> **Work request**:
How many lines in the material contain the string "computer"? Only the number is wanted.

> **The data**:

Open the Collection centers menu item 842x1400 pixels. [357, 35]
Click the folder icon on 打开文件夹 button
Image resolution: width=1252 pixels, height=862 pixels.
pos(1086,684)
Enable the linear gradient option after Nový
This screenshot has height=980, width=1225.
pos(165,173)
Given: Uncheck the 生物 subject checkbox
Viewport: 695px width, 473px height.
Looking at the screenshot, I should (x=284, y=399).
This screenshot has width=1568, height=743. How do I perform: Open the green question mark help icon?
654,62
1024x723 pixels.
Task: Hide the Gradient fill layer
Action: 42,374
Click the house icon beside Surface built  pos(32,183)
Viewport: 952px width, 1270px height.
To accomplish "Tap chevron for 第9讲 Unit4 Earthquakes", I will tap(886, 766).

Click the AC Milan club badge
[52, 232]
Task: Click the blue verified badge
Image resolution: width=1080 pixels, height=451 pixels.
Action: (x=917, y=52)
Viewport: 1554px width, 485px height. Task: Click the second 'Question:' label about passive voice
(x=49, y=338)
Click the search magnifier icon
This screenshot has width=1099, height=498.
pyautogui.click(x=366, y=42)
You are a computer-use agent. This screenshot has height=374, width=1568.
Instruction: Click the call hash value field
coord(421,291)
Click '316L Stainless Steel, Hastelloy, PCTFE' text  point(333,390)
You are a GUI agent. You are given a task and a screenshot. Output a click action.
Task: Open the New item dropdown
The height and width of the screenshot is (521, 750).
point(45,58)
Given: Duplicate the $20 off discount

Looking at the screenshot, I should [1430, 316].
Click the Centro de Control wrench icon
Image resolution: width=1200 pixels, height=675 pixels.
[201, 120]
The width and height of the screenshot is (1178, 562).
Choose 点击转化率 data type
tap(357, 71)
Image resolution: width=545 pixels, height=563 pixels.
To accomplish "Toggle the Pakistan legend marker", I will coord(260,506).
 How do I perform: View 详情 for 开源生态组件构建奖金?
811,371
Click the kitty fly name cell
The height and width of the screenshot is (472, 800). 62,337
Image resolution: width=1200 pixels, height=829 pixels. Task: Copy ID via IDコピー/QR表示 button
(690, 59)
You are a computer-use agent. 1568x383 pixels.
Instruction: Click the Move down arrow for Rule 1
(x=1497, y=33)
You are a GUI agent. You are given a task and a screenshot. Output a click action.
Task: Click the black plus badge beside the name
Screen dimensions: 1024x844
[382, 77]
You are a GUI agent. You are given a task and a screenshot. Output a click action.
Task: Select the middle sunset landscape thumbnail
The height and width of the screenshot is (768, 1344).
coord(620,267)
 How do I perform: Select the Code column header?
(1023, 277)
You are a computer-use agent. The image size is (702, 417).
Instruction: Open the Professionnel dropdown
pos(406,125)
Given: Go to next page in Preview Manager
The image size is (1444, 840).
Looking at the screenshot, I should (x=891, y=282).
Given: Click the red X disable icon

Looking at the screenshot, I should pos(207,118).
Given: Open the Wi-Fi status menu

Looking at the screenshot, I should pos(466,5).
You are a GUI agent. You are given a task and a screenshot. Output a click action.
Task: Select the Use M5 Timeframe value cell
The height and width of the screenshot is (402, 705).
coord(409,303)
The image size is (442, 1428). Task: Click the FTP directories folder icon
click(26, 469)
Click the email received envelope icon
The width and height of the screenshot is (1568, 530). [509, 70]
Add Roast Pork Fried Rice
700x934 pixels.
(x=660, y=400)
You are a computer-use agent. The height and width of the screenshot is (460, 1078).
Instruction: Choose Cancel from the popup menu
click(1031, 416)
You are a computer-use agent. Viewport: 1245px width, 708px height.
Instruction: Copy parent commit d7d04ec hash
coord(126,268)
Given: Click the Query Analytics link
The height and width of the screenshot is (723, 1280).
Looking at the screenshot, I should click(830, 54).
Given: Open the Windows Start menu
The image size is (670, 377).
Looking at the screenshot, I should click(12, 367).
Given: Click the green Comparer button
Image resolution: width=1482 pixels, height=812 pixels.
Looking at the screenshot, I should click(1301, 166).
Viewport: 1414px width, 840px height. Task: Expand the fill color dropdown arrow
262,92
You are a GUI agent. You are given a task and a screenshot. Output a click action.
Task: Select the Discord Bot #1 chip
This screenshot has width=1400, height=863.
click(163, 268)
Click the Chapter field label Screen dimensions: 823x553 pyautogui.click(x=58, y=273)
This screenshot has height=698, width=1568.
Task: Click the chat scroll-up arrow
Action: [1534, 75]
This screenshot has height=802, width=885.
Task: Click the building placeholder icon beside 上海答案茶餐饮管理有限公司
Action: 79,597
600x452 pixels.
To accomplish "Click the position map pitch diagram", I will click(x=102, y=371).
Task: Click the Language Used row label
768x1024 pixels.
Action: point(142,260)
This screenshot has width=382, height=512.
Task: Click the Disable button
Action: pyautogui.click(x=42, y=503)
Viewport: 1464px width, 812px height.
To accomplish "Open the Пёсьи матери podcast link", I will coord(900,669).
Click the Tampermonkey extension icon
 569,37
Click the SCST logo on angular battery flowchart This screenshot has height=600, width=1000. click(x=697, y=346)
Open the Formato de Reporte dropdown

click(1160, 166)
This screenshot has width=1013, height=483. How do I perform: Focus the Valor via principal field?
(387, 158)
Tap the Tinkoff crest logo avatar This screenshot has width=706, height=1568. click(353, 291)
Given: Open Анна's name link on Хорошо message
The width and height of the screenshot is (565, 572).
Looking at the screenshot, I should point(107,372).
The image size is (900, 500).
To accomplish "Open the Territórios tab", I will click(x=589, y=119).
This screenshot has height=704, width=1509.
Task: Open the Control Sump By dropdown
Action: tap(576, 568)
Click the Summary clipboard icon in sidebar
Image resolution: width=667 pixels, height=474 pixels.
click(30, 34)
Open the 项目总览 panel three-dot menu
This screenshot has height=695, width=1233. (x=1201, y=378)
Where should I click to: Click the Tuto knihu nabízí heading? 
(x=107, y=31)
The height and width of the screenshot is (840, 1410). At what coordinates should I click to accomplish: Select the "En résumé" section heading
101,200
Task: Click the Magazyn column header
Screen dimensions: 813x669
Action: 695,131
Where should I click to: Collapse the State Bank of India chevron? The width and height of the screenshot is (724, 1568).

> **Response to this exercise**:
5